The advance of mobile technology is also helping to make instant messaging obsolete. I blame smaller devices. Even if you're good at typing or tapping on a mobile, it's not as quick as using a full-size keyboard. Whereas people used to be able to dash off a long comment now they tend to write considerably less and so conversation dumbs down. And I blame always-on wifi. You'd think people would be more available to chat these days, but instead it only looks that way because mobiles stay logged on even when their owners aren't looking at them. And I blame apps. Mobiles and tablets aren't designed for multi-tasking, so attempting to watch a film or play a game or read a map AND manage an online conversation is doomed to fail.
I'm missing Messenger already. There used to be dozens of people I knew on there, and now there aren't. Indeed there were years when I only had to log into the system and some friend would pop up for a conversation, maybe several. Not any more. Now I can log in and nobody says hello at all, and nobody's there if I want to say hello back.
Let me quantify that sense of disassociation. I've checked out the 141 online Messenger contacts I've accumulated over the last decade, and how long ago it is since they last signed into the service. And it's quite a long time.
Signed in...
At 9pm last night: 2
In the last year: 24
In the last day: 5
In the last two years: 10
In the last week: 11
In the last three years: 21
In the last month: 14
Longer ago than that: 54
Some of these people I can still chat to in other ways, but most just blipped out one day never to return. Maybe they blocked me because I was boring. Maybe they gave up because the interface became flaky. But more than likely Messenger just fell off the list of their priorities, and with it so did I.

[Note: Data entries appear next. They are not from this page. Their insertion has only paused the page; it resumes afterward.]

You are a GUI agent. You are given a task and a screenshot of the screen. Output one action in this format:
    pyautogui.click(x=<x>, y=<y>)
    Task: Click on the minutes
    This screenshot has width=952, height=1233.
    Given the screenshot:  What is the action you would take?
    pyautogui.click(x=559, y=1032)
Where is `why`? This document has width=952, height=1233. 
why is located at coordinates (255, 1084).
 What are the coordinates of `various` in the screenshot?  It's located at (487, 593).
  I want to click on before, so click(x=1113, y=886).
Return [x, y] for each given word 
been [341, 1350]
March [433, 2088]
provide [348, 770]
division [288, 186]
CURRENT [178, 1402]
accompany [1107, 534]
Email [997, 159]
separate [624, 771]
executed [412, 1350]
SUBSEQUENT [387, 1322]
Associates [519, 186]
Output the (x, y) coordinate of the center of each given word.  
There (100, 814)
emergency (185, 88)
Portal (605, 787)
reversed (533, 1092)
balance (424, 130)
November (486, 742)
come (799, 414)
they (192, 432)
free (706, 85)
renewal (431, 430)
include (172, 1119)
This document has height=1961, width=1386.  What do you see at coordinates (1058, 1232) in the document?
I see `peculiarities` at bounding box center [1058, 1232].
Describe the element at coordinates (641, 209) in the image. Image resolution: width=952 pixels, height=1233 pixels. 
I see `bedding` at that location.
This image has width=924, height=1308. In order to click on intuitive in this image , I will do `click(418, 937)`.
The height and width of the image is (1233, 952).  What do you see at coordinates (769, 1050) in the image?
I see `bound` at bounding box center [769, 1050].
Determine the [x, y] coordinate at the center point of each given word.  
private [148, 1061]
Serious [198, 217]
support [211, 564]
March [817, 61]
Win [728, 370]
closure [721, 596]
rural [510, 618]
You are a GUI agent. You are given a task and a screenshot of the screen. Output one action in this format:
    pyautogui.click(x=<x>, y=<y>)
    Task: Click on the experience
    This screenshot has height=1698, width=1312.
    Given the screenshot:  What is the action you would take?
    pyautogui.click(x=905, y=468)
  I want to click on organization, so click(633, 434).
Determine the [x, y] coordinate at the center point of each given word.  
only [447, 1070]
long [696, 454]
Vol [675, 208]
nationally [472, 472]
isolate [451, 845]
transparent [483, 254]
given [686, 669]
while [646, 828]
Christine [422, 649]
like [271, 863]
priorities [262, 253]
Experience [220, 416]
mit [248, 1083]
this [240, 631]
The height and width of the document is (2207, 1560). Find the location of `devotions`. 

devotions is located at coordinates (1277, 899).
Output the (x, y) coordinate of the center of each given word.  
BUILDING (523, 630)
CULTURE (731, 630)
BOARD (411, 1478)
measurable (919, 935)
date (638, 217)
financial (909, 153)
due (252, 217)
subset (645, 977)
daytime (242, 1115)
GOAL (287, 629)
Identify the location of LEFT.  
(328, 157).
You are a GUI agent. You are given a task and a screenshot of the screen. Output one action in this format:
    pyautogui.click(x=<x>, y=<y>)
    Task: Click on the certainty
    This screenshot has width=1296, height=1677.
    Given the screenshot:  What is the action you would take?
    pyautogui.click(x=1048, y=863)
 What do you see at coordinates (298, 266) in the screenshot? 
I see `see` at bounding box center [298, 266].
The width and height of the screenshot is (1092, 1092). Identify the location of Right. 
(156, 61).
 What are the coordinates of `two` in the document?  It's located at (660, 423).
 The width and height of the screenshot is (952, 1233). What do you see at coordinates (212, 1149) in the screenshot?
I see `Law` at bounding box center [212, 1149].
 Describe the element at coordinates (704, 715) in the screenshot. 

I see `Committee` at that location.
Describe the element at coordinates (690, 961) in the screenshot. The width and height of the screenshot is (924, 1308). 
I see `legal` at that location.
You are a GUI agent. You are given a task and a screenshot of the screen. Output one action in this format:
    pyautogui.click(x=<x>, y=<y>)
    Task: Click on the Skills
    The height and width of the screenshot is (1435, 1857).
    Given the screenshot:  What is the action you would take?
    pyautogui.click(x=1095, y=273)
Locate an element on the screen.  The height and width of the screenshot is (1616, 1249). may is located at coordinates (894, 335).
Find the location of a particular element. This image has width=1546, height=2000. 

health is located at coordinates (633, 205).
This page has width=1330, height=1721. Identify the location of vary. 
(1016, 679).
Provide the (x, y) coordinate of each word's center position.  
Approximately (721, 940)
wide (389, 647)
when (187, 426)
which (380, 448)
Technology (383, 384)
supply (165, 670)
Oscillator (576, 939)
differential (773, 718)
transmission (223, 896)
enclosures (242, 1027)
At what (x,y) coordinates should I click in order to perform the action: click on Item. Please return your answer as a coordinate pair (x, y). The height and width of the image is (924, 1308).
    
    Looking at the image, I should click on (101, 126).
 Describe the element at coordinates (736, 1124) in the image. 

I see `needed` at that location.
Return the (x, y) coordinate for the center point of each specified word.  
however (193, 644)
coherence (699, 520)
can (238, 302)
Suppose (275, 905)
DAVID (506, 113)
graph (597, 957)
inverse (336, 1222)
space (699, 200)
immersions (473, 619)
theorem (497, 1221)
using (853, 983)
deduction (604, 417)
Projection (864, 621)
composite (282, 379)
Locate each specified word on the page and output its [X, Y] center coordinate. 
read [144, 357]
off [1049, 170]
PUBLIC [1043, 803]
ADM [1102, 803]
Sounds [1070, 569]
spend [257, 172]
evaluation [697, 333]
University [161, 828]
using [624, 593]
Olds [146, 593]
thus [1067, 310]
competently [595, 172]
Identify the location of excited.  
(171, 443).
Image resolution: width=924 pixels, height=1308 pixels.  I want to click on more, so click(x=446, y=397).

I don't expect you to have sympathy, especially when alternative platforms are available. I expect you to say "Pull yourself together Granddad and get with the programme". You're probably better at keeping in touch with people than I am, and/or more embracing of modern forms of communication. But I'm sorry that something simple and effective is being killed off (if indeed it wasn't semi-comatose already) as a company ditches its past to monetise its future. Rest assured I'll still be sitting here, but I may not speak to you soon.